The president describes immigrants as “an invasion,” and he regularly uses racist slurs while talking about immigration policy. This is more than a rhetorical move. His words have material consequences for people that are fleeing horrific violence in countries that have been destabilized by U.S. foreign policy. When the president says that “immigrants are taking over” or that “they want to take American jobs” he is doing so knowing that his supporters understand that his words are more than just speech acts. The man that killed 22 people in El Paso, Texas, targeted Mexicans, and blamed what he called “the Hispanic invasion of Texas” for his actions. According to the Southern Poverty Law Center, “Anti-immigrant hate groups are the most extreme of the hundreds of nativist and vigilante groups that have proliferated since the late 1990s, when anti-immigrant fervor began to rise to levels not seen in the United States since the 1920s.”

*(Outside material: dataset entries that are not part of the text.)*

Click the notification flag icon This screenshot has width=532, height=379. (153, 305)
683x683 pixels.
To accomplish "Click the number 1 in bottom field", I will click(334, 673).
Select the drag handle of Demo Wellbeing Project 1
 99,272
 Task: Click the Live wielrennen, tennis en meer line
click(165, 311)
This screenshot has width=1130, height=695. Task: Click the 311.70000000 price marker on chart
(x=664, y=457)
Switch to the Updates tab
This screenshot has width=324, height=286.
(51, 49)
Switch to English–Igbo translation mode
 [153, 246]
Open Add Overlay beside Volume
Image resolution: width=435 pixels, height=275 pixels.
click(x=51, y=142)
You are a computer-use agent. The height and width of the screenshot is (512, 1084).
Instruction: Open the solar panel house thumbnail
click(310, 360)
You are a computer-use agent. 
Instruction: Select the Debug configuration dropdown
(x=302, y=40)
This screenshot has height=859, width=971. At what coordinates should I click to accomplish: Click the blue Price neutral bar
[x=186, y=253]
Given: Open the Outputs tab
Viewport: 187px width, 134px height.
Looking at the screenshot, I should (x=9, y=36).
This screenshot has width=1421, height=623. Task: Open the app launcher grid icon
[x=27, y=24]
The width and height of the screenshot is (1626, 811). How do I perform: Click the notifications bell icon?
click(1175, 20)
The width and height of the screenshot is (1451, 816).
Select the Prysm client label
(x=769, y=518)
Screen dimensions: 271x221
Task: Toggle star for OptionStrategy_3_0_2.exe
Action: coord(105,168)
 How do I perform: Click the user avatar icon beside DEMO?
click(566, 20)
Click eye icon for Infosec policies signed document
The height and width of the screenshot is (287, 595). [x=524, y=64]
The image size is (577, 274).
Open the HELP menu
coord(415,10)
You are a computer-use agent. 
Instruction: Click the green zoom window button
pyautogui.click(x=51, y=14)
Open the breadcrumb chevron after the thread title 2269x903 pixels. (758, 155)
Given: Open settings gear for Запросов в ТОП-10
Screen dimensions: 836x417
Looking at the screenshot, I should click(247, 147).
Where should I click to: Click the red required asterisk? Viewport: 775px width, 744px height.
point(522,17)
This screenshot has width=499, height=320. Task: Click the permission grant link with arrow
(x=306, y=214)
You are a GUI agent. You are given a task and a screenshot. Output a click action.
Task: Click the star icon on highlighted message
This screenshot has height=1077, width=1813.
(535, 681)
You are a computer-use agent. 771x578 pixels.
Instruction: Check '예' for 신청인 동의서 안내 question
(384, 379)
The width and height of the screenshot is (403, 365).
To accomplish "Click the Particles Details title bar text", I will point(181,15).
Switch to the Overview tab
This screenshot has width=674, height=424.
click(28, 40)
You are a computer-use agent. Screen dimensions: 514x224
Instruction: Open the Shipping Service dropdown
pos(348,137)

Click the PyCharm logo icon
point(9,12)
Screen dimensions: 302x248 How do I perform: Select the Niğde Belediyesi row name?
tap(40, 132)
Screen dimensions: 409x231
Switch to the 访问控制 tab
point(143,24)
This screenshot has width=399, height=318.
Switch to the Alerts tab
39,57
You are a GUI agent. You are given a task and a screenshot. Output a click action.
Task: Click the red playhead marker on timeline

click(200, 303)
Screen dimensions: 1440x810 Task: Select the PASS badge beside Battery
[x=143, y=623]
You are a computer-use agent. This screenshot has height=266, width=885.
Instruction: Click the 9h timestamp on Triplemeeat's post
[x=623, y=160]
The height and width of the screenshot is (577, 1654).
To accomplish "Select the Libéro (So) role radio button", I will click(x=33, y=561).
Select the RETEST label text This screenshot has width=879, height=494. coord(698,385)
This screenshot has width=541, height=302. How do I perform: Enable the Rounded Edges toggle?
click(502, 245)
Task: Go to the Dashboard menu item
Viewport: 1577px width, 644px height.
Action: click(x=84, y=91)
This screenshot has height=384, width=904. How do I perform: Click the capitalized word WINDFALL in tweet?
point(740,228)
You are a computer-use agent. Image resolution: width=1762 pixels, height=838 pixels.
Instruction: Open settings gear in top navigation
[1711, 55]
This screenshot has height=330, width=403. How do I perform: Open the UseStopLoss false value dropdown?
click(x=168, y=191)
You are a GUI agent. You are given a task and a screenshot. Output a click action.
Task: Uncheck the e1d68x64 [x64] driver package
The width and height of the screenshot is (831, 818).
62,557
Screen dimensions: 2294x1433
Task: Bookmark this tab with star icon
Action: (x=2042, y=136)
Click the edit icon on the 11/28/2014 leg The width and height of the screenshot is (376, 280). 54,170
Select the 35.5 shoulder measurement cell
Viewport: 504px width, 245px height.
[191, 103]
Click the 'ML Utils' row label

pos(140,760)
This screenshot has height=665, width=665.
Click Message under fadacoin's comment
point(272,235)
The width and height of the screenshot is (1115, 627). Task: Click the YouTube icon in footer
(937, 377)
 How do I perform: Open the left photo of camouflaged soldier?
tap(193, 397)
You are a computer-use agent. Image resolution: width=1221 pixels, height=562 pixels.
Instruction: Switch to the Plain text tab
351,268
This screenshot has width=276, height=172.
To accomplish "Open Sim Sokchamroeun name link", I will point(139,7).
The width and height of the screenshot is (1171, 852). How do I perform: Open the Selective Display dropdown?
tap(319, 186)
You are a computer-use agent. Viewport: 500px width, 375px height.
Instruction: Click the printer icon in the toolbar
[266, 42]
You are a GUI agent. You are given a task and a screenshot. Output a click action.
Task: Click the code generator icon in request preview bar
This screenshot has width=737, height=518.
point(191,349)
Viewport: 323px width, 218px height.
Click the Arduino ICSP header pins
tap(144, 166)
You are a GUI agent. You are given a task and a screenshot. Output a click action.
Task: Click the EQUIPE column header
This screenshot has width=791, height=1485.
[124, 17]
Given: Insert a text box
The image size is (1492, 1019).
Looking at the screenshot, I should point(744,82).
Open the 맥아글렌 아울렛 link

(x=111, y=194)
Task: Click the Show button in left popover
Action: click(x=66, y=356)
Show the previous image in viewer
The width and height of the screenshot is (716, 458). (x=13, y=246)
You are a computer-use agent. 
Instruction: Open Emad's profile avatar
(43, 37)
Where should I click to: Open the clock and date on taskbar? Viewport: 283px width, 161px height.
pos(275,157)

School administrators and faculty like me cannot pretend that the campus and classroom and the “real world” do not intersect in significant ways. For students from underrepresented groups, which have their attire and language policed whenever they walk out of their homes, dress codes and English-only policies are reminders that they are not safe anywhere.

We cannot expect students to read and think critically about history or current issues, and then proceed as if dehumanizing policies and the conditions of learning don’t matter. This, too, is a type of violent erasure.

In my course we read and talked about the Black Student Movement of the sixties and how universities were sites of struggle. We also talked about self-determination, what it means to receive a culturally relevant education, and other social struggles that were happening around the same time that Black Studies was emerging as a discipline. We read and talked about the Civil Rights Movement, Third World Liberation Movements, the Vietnam Movement and the Black Power Movement. I also pointed out that Africana Studies, as Maulana Karenga argues, is an inherently activist discipline that is intellectually rigorous and concerned with social justice. On the first day, I emphasized that the discipline, the course and my philosophical, political and pedagogical commitments are rooted in collective Black liberation, and that I would not in any way support or traffic in the pathologization of Black or Brown people. Yet, of course, the program itself — like so many around the country — was doing just that.

We owe it to Black and Brown students to have the moral courage to speak out against oppressive policies like dress codes and English-only policies. Underserved, underrepresented and first-generation students are not liabilities to be managed or policed.